··· DATA LISTING ···
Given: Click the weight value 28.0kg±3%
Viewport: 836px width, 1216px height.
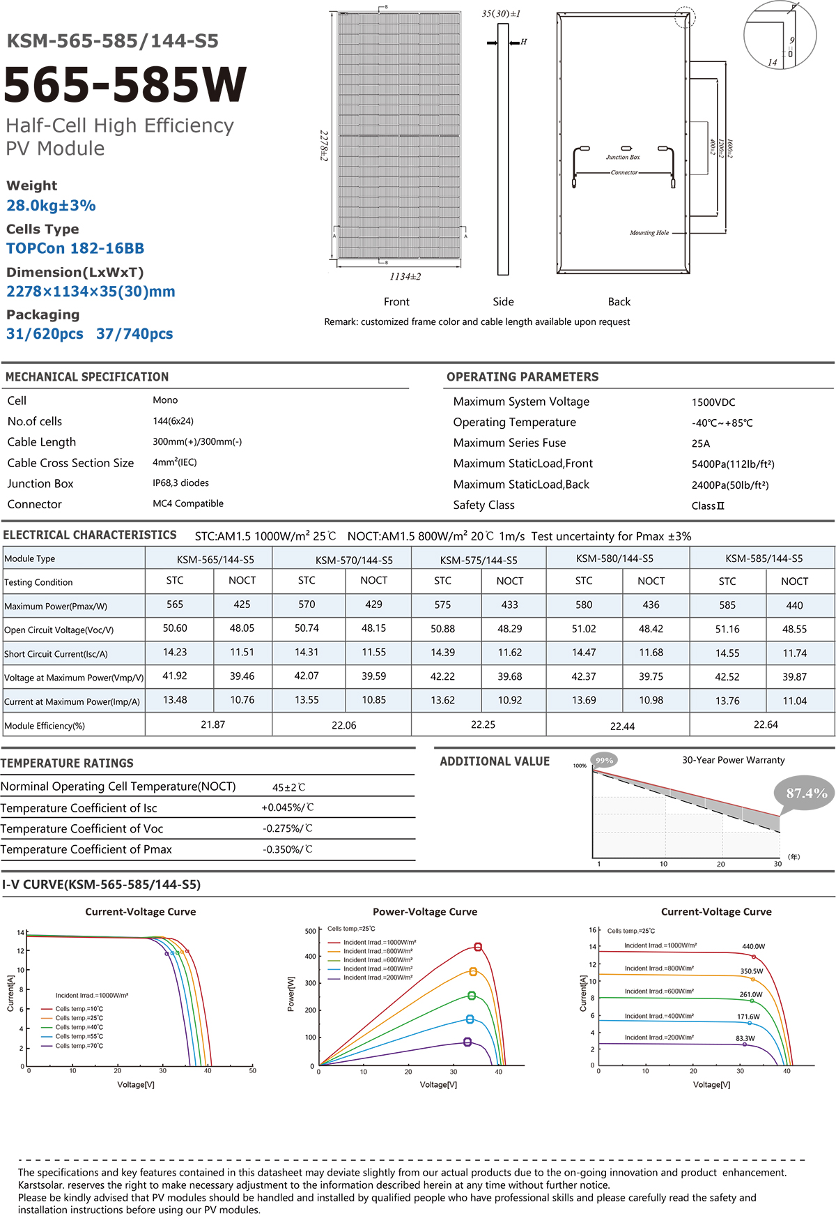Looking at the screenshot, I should click(x=51, y=206).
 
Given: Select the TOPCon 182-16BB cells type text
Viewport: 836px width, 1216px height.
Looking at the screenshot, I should click(x=75, y=249).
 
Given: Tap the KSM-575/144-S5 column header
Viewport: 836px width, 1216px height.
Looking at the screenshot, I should click(x=479, y=560).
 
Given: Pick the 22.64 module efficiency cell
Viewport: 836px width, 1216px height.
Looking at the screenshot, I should click(x=766, y=725).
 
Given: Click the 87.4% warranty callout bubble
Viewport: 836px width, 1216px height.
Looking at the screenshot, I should click(x=806, y=793).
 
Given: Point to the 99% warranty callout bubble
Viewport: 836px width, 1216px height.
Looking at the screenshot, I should click(x=604, y=761).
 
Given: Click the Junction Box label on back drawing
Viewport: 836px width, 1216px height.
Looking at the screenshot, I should click(x=623, y=158).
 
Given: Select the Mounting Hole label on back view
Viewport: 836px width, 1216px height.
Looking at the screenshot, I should click(x=649, y=233).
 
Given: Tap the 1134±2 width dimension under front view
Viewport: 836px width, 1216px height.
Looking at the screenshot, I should click(x=405, y=277).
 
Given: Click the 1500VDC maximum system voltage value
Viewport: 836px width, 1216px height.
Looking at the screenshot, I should click(x=713, y=402).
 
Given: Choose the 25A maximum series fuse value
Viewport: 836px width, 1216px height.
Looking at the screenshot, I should click(x=701, y=443).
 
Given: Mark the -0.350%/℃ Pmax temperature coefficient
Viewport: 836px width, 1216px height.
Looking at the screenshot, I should click(x=288, y=849).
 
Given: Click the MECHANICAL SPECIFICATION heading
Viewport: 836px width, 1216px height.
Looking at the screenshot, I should click(x=87, y=377).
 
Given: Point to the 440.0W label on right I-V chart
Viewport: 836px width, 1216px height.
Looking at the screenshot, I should click(x=753, y=946).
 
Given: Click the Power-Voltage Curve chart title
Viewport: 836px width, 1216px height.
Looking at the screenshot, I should click(x=425, y=911).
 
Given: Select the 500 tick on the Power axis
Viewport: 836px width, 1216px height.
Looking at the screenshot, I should click(x=310, y=931).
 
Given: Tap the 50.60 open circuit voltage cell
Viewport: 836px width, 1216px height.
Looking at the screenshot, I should click(x=175, y=628).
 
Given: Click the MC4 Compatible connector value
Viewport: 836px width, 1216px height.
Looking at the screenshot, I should click(x=188, y=503).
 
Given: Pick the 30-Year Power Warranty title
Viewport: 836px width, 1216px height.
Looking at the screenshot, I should click(x=733, y=760).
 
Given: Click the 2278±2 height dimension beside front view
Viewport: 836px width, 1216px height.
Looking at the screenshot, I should click(x=324, y=145).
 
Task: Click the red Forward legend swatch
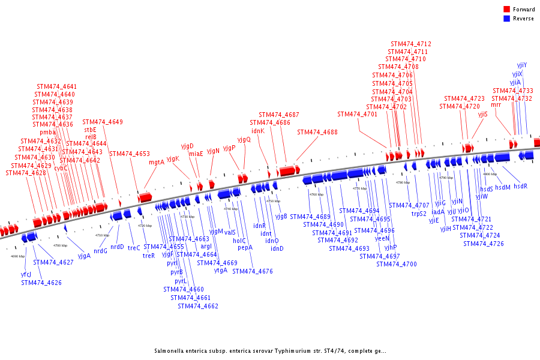506,10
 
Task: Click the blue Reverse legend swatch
506,19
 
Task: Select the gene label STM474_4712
410,44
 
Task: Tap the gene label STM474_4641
56,86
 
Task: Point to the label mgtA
157,162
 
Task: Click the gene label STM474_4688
317,132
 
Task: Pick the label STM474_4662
197,306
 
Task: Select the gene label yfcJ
26,275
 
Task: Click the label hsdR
520,186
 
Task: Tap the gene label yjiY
522,65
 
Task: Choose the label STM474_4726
483,244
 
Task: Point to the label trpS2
419,214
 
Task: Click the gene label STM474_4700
396,264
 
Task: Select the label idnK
257,131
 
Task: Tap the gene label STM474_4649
102,122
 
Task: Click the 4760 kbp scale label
316,195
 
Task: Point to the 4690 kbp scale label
17,256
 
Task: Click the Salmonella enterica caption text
269,351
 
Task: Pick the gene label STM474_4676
252,271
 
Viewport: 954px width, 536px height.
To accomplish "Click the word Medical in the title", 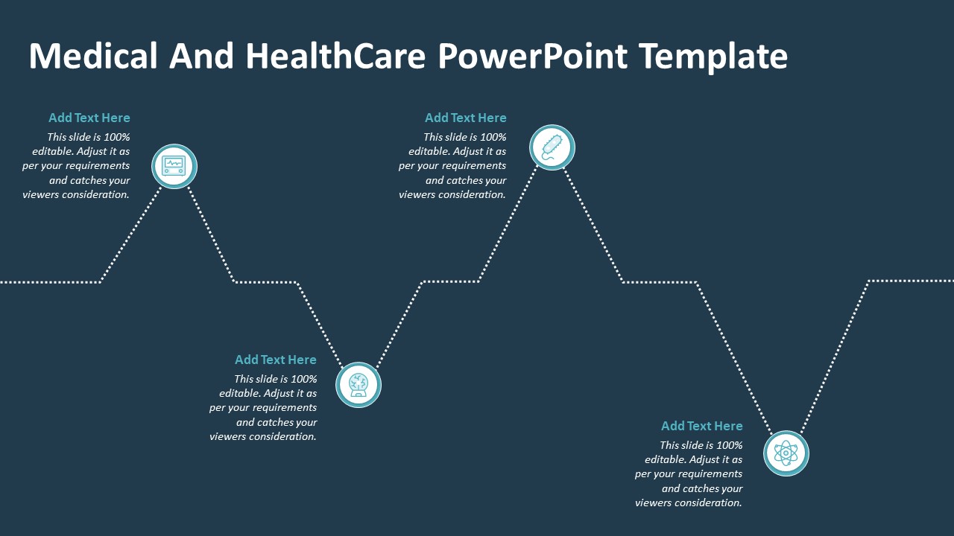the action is point(93,56).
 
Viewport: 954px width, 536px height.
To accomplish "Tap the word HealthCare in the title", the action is point(335,56).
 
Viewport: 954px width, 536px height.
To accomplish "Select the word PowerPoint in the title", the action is point(533,56).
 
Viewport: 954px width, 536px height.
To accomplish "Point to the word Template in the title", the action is point(713,57).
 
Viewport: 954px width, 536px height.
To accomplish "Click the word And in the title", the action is point(201,56).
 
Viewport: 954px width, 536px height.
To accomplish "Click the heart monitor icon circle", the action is point(174,166).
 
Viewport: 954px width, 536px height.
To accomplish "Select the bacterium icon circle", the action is point(552,147).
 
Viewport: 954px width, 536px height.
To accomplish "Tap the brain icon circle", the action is point(358,385).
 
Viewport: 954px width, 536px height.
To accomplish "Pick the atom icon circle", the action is point(786,453).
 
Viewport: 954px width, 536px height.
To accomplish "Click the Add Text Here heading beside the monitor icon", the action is point(89,118).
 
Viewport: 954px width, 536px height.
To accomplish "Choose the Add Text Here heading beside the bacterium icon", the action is point(466,118).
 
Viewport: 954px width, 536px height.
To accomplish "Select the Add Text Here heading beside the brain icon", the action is point(276,360).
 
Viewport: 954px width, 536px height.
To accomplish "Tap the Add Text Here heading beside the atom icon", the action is point(702,426).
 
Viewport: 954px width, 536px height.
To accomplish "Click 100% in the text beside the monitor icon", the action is point(117,137).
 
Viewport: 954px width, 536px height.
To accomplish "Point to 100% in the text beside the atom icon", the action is point(730,445).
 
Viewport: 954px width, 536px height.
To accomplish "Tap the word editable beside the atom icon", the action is point(666,459).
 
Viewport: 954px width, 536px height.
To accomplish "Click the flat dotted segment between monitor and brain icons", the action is point(266,282).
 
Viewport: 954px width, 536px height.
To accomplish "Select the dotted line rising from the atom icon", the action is point(835,357).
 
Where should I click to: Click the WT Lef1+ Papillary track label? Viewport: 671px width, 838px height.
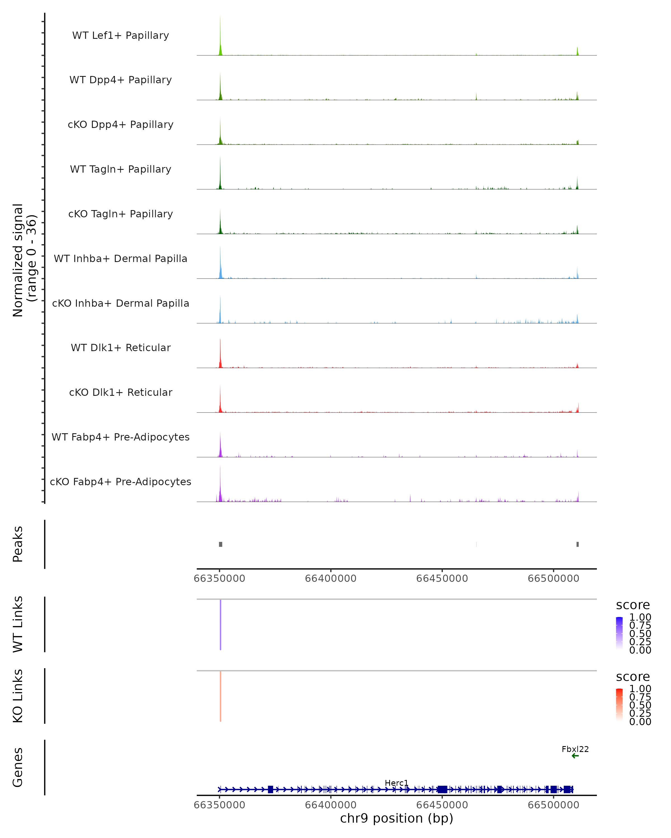click(x=121, y=35)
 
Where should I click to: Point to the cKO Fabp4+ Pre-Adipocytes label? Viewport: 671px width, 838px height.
click(x=121, y=482)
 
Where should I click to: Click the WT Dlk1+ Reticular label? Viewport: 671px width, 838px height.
click(x=121, y=347)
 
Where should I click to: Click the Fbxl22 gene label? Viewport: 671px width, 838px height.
click(x=575, y=749)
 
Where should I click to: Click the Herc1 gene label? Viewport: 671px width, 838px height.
click(x=396, y=783)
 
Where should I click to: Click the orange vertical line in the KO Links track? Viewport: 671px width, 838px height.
click(x=221, y=696)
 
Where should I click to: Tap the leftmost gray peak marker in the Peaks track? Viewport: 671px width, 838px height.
click(x=221, y=544)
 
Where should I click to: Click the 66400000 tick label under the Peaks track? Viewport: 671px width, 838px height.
click(x=331, y=578)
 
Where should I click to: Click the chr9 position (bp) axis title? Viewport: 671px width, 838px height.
click(x=396, y=818)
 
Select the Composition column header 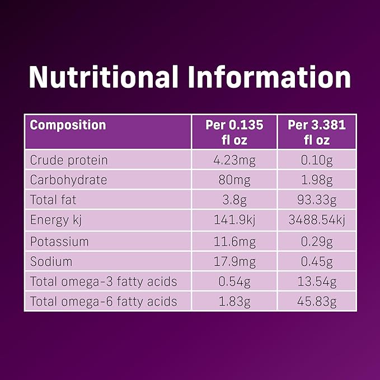point(68,125)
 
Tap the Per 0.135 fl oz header point(234,132)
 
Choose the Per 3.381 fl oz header point(317,132)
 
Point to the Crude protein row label point(69,160)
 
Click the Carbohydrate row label point(68,180)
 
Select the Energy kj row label point(57,221)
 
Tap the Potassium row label point(59,241)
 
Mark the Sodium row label point(51,261)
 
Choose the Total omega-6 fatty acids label point(104,302)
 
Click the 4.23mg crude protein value point(234,160)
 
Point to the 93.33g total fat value point(317,200)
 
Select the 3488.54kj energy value point(317,221)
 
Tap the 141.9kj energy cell point(234,221)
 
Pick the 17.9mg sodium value point(234,261)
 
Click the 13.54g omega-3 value point(317,282)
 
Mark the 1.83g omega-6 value point(234,302)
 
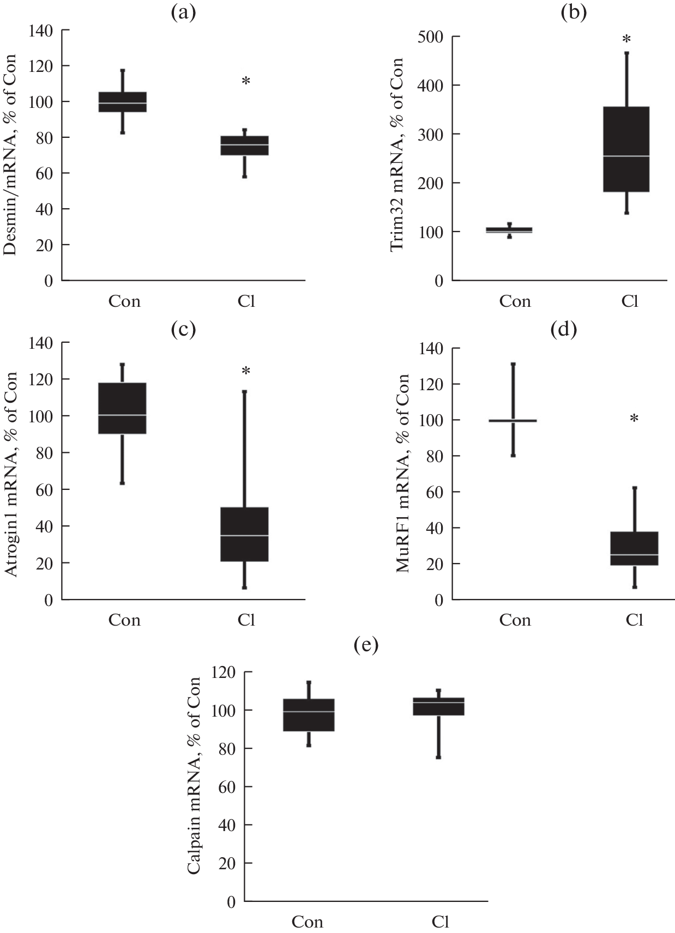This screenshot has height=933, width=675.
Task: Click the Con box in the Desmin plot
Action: (x=122, y=102)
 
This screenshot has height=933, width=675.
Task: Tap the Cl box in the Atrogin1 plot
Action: (x=244, y=534)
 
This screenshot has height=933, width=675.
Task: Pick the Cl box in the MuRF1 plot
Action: (x=635, y=548)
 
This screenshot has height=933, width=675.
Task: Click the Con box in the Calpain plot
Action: (x=309, y=714)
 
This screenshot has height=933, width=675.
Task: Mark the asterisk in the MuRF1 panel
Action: (x=634, y=419)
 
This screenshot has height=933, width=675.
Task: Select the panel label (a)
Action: (x=184, y=13)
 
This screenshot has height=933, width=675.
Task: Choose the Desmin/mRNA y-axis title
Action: (x=10, y=155)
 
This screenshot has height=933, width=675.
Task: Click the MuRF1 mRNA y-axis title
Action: (x=402, y=472)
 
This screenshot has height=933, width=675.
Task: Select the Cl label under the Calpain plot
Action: (x=440, y=922)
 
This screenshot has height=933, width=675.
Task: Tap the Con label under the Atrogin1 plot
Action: (x=124, y=620)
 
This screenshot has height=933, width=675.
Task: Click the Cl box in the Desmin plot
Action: (x=244, y=146)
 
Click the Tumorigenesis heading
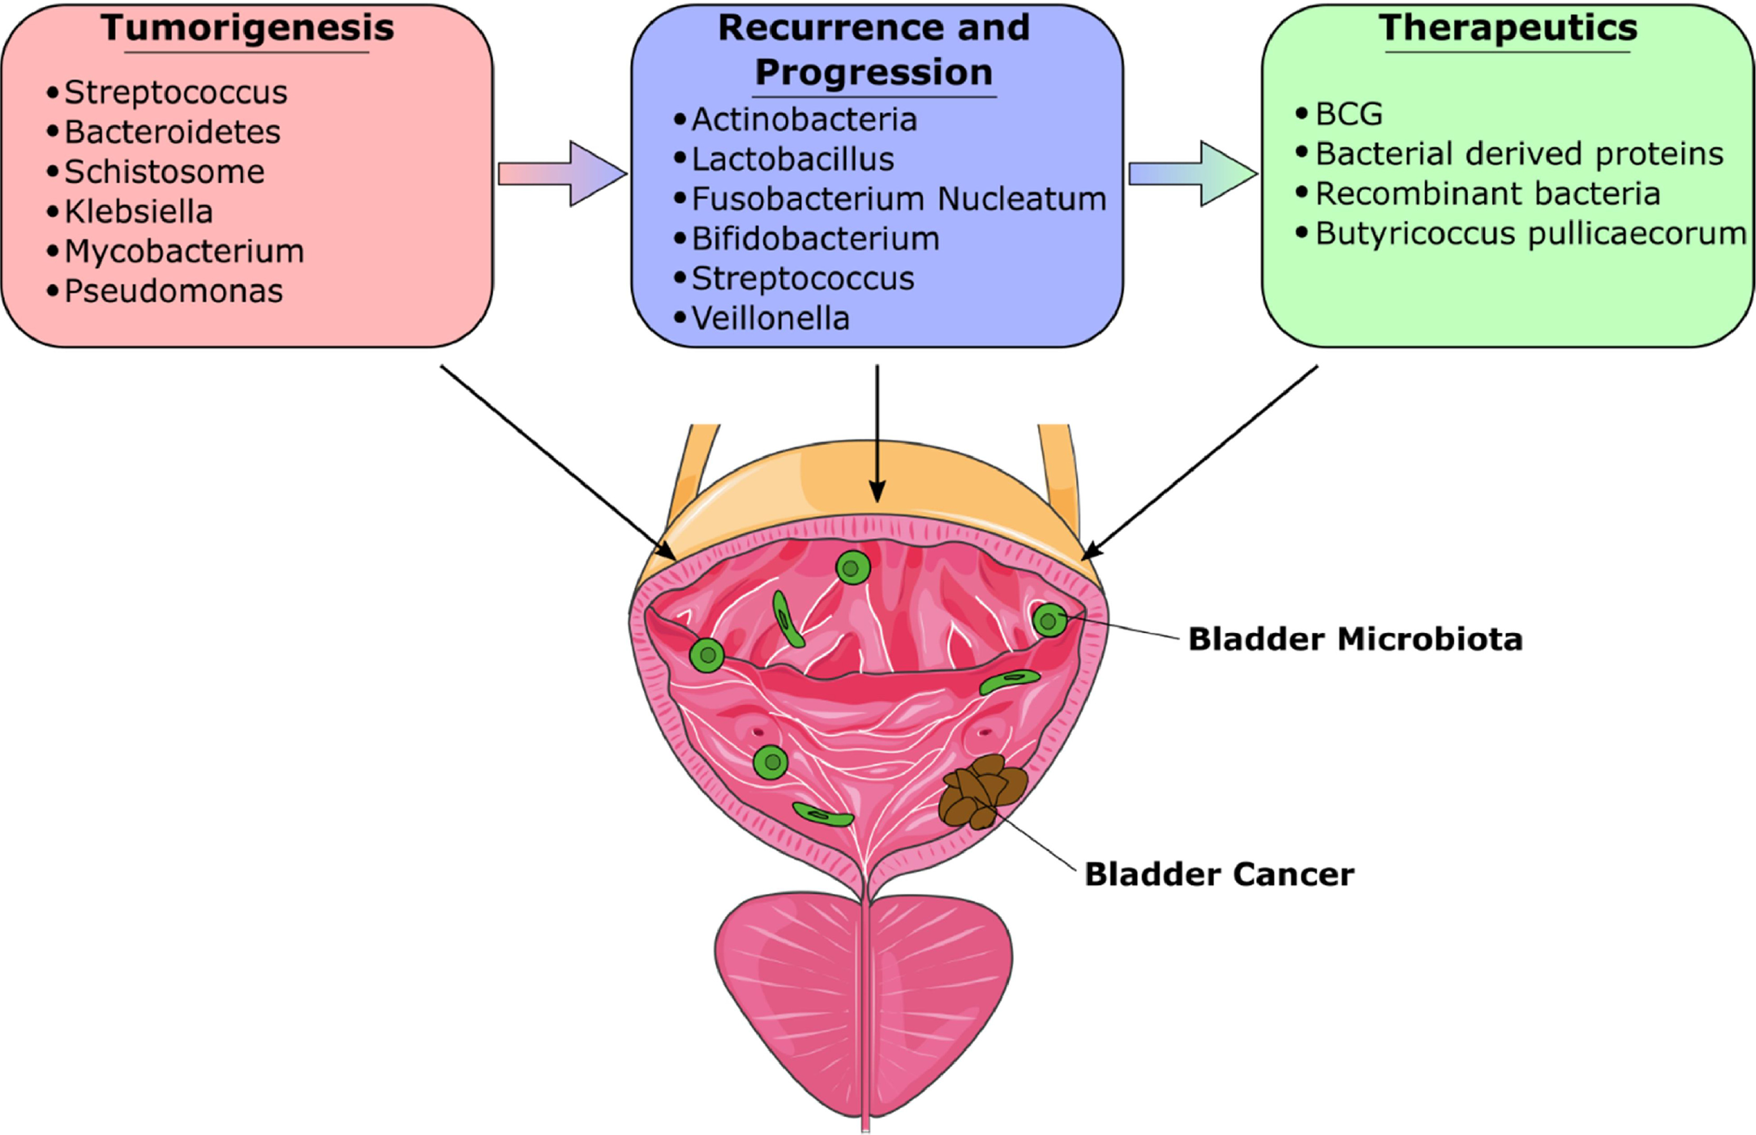(248, 28)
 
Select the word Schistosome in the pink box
(164, 172)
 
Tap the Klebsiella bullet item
(139, 212)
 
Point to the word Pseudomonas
(173, 291)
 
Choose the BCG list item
(1349, 114)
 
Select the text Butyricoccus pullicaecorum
(1531, 234)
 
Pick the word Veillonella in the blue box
(770, 319)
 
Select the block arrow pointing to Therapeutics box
(1193, 174)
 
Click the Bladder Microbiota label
(1355, 639)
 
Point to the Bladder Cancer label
(1219, 875)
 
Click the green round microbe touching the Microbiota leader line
(1049, 620)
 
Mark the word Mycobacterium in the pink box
(184, 251)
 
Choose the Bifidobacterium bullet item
···
### EXERCISE BRIEF
Set down, exactly as they appear, the line holding "Point to the Bladder Cancer label" and every line after it until the records end.

### TASK RESULT
Point to the Bladder Cancer label
(1219, 875)
 
Click the green round microbe touching the Microbiota leader line
(1049, 620)
 
Mark the word Mycobacterium in the pink box
(184, 251)
 
Choose the Bifidobacterium bullet item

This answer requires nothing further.